- Born: 1976
- Awards: New Zealand Mana Tūārangi Distinguished Researcher Fellowship

Academic background
- Alma mater: University of Auckland
- Thesis: Jahn-Teller Distortions in Molecules Containing Group 15 Elements (1998);
- Doctoral advisor: Peter Schwerdtfeger

Academic work
- Institutions: Victoria University of Wellington

= Patricia Hunt (chemist) =

New Zealand theoretical chemist

Patricia Anne Hunt is a New Zealand chemist, and is a full professor at Victoria University of Wellington, specialising in ionic bonds in liquids. In 2024 Hunt was awarded one of two New Zealand Mana Tūārangi Distinguished Researcher Fellowships by the Royal Society Te Apārangi.

==Academic career==

Hunt completed a Bachelor of Science, a Master of Science in physics and chemistry, a Bachelor of Arts in politics and philosophy, and a PhD titled Jahn-Teller Distortions in Molecules Containing Group 15 Elements at the University of Auckland. Hunt then undertook postdoctoral research at King's College London and Cambridge University. She was awarded a UK Royal Society University Research Fellowship, which she used to work at Imperial College London. She was made Professor of Theoretical and Computational Chemistry at Imperial in 2018, and moved to Victoria University of Wellington in 2020.

Hunt researches the structure and chemical bonds in solvents and ionic liquids. In 2022 she received a Marsden grant to model the structure of ionic liquids.

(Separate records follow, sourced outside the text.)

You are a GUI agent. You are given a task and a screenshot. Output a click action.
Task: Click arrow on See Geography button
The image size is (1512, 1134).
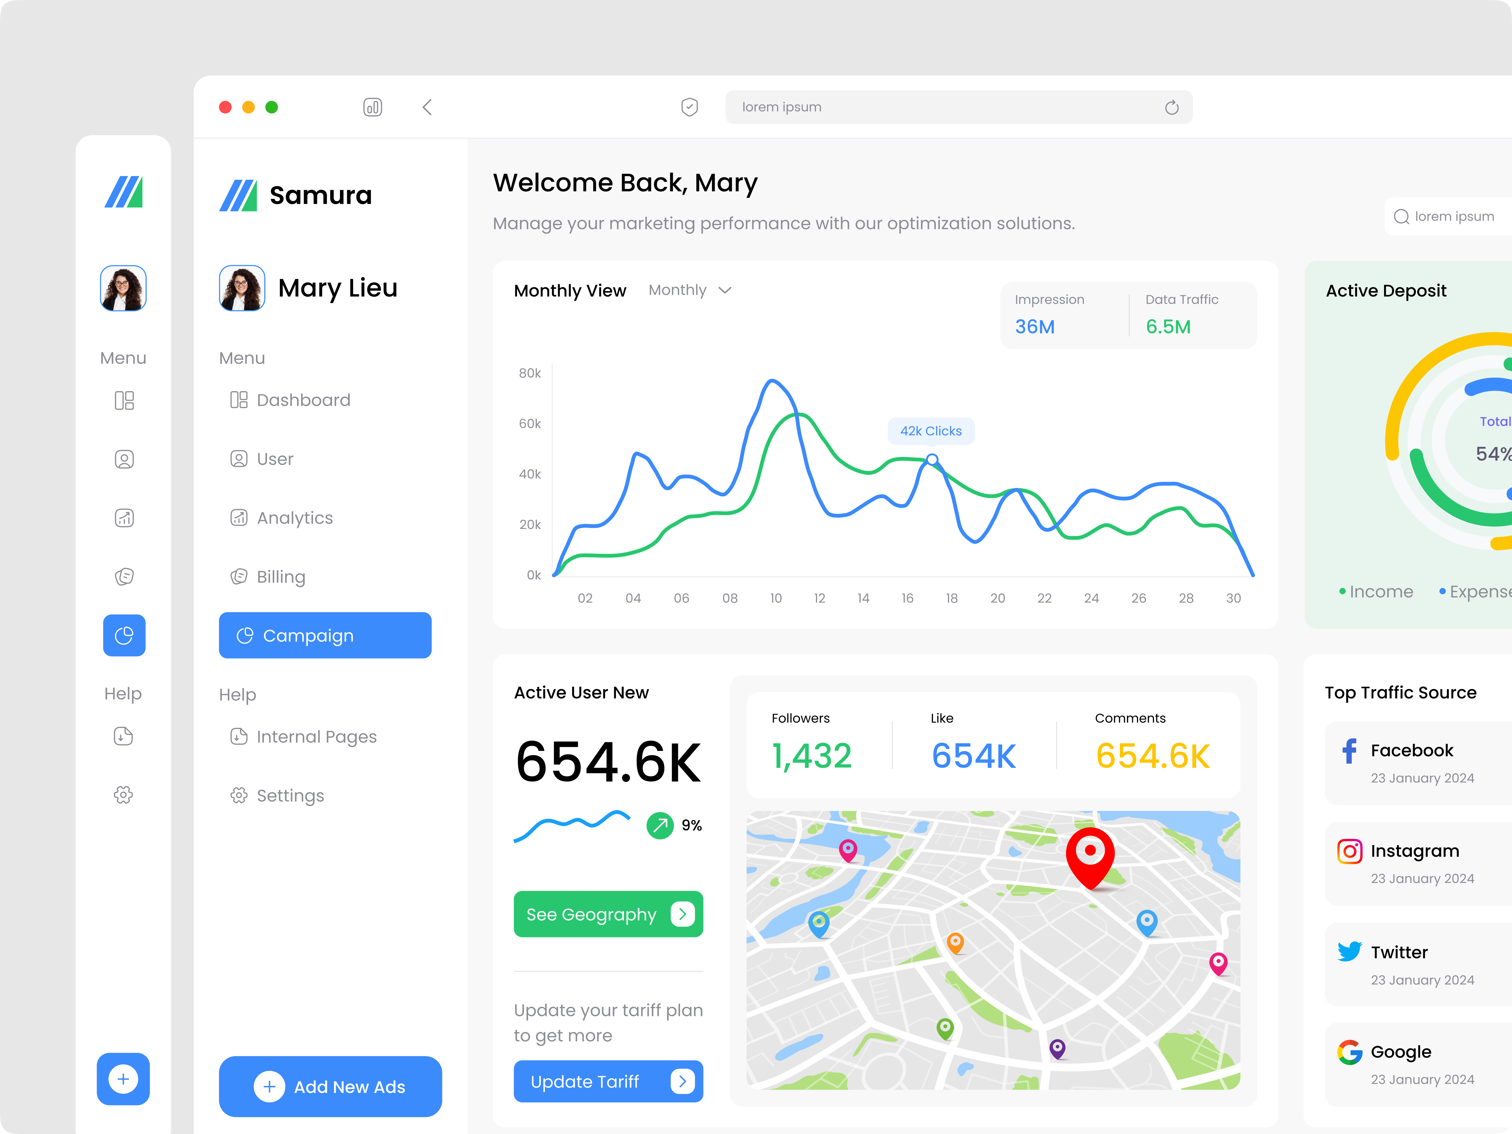point(682,914)
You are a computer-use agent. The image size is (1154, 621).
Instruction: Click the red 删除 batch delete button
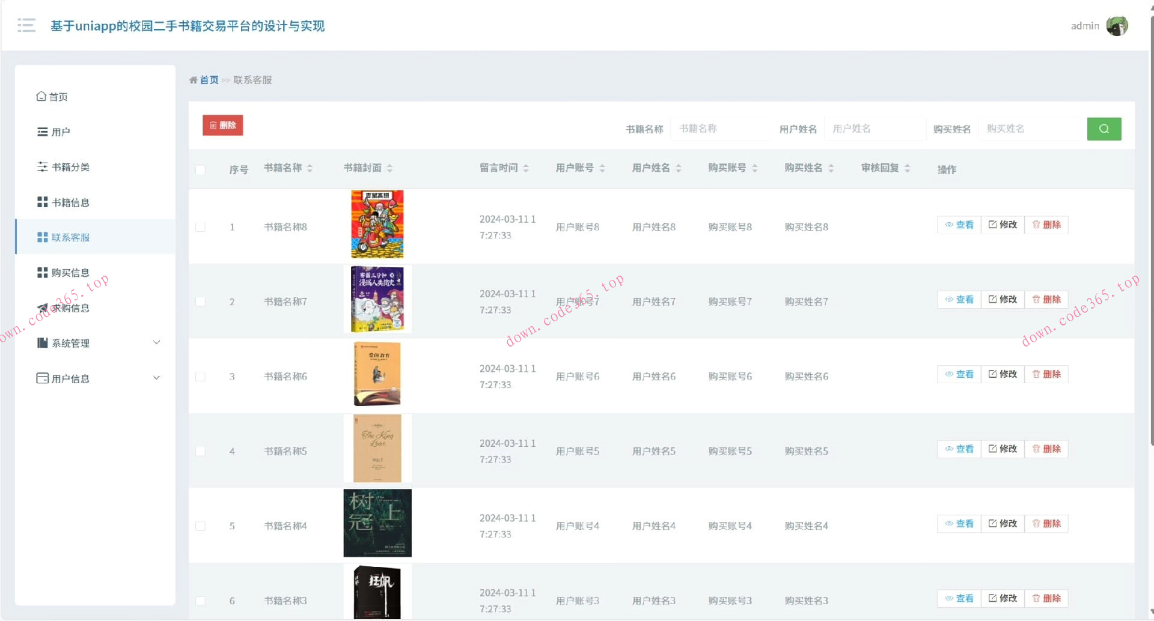click(222, 125)
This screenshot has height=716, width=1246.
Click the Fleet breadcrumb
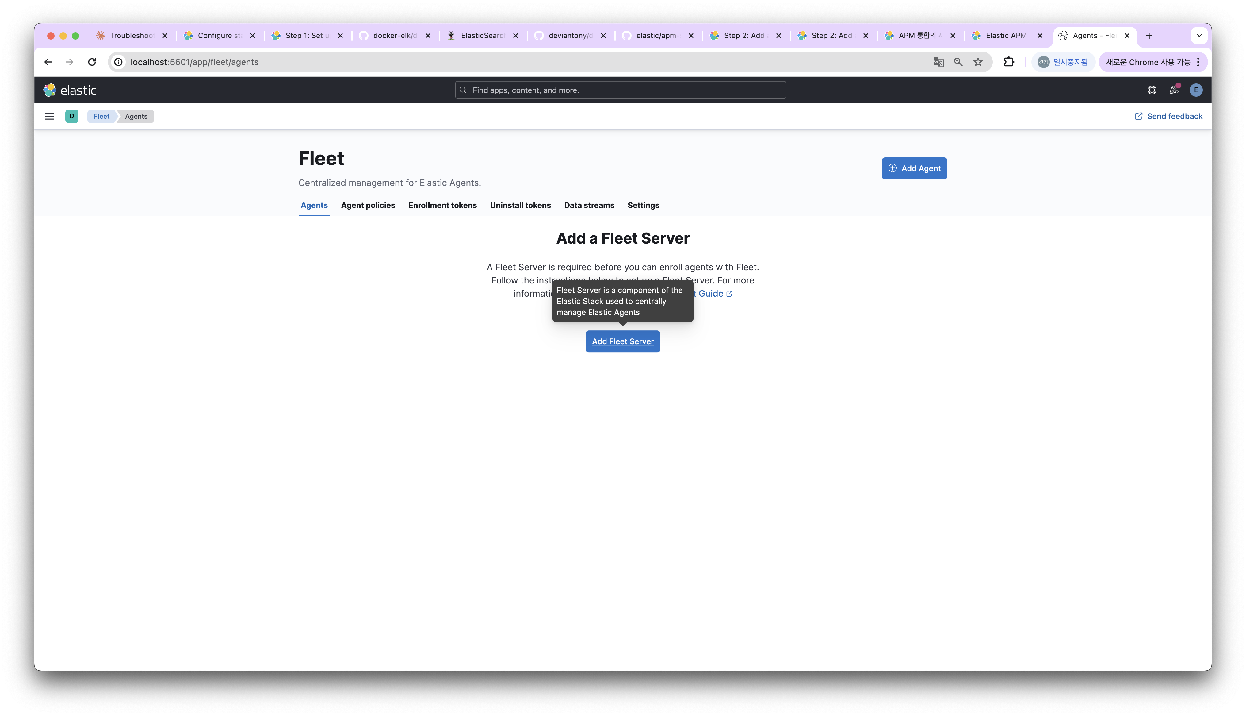point(102,117)
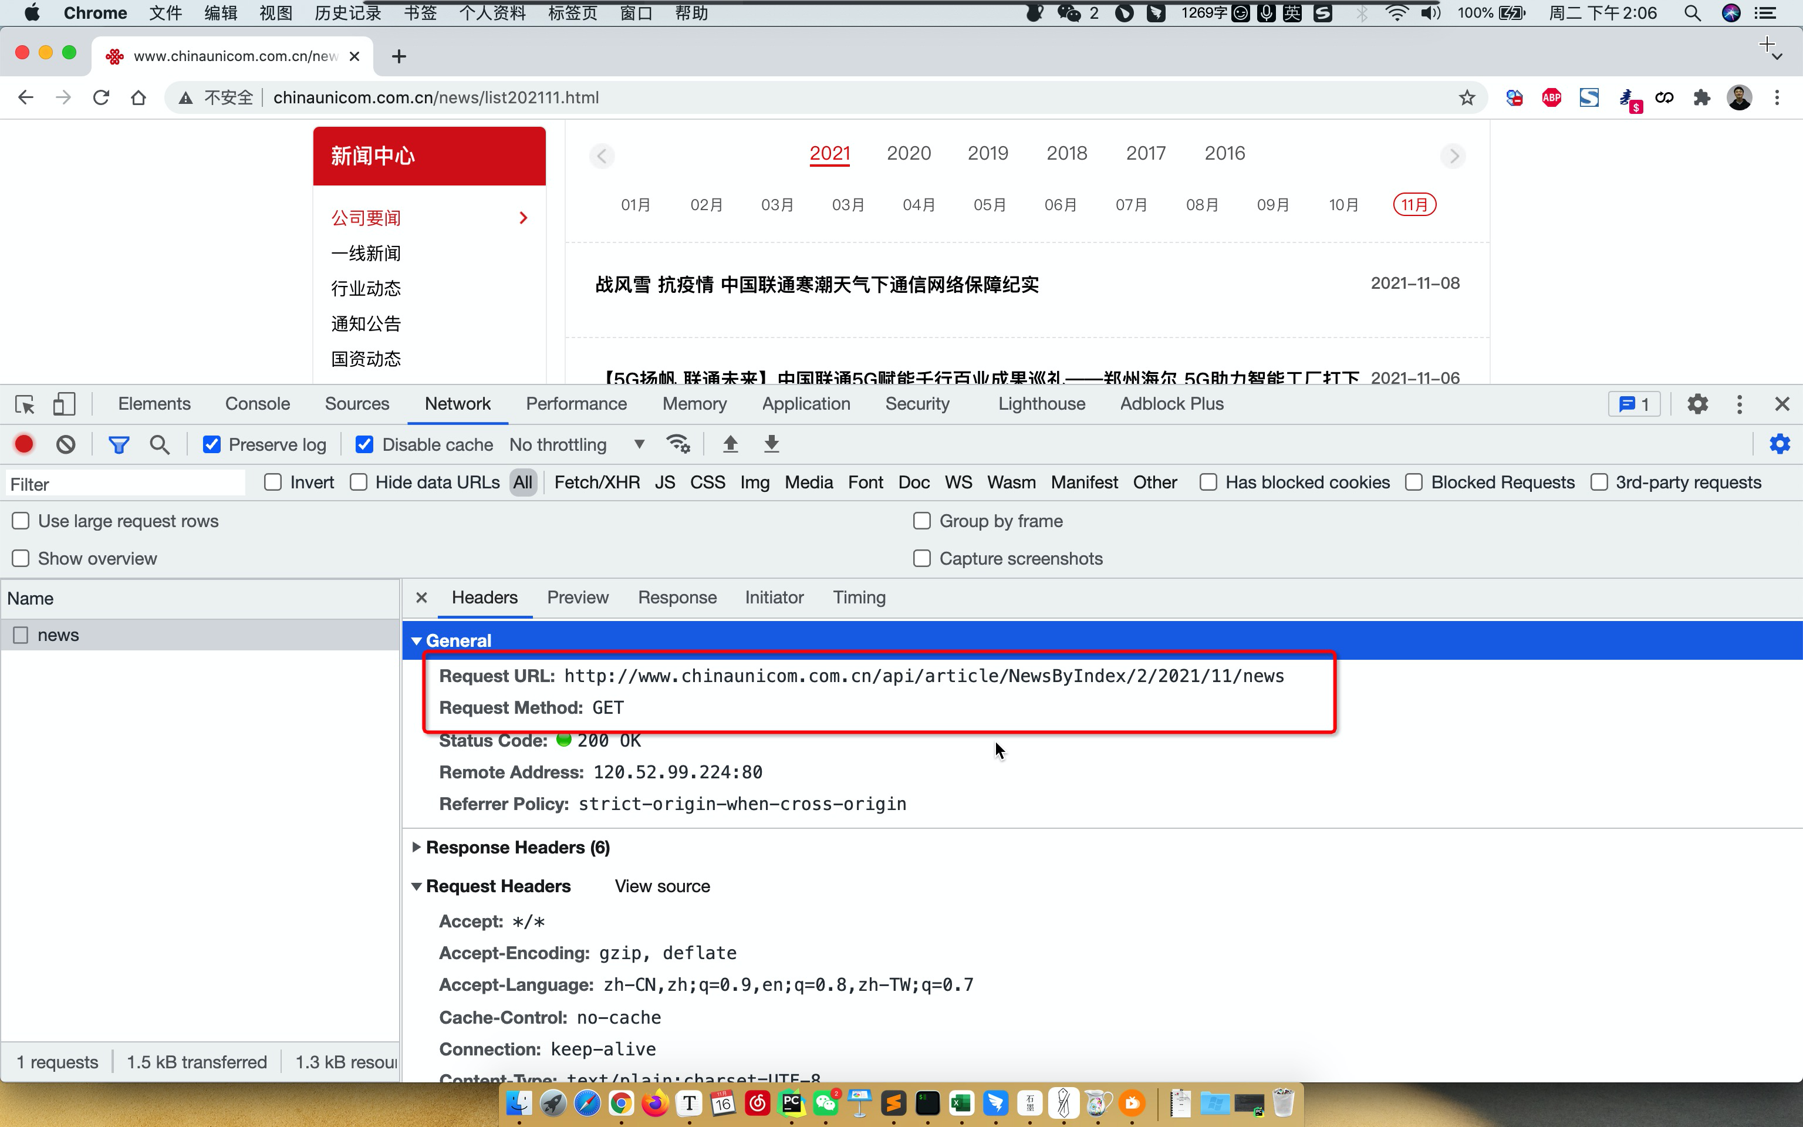Switch to the Console tab

(257, 404)
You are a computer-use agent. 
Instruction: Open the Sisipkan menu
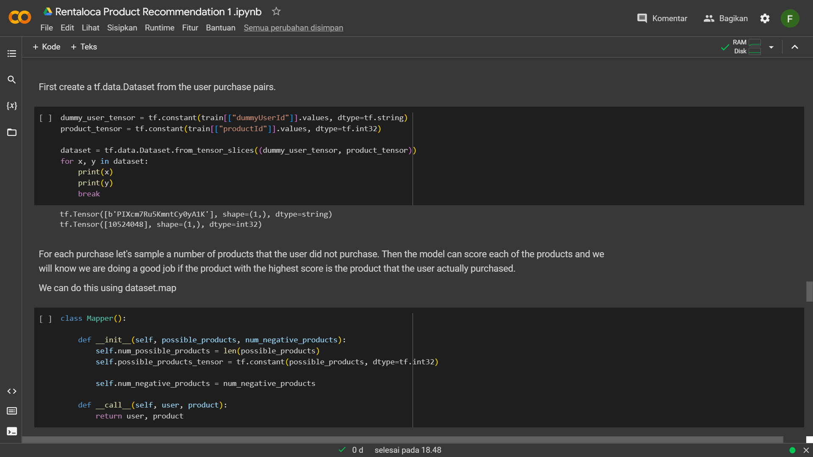tap(122, 28)
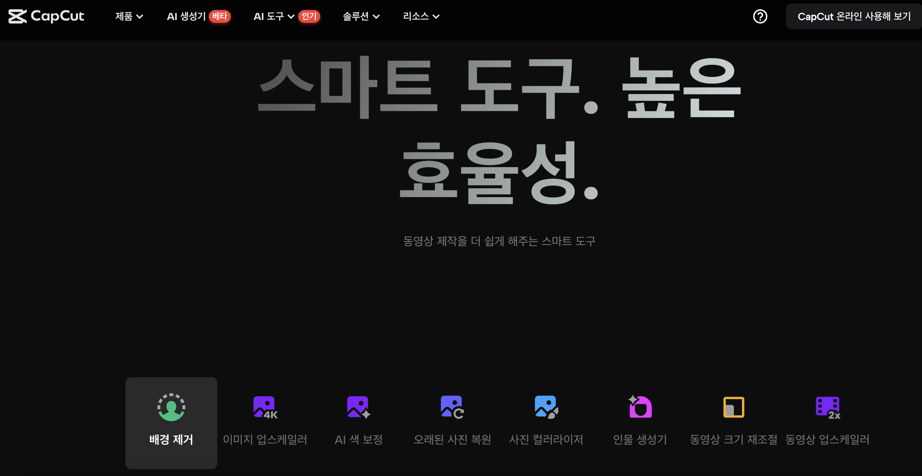This screenshot has width=922, height=476.
Task: Open the help question mark icon
Action: pos(760,16)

Hunt is an associate investigator in the MacDiarmid Institute for Advance Materials and Nanotechnology.

== Honours and awards ==
In 2011 Hunt received a President's Award for Excellence in Teaching at Imperial, and in 2015 she was awarded a prize for her research supervision. In November 2024 the Royal Society Te Apārangi awarded Hunt one of two inaugural New Zealand Mana Tūārangi Distinguished Researcher Fellowships. The fellowship was awarded for work "to use quantum chemical modelling to investigate ionic liquid micro-propulsion systems for mini satellites".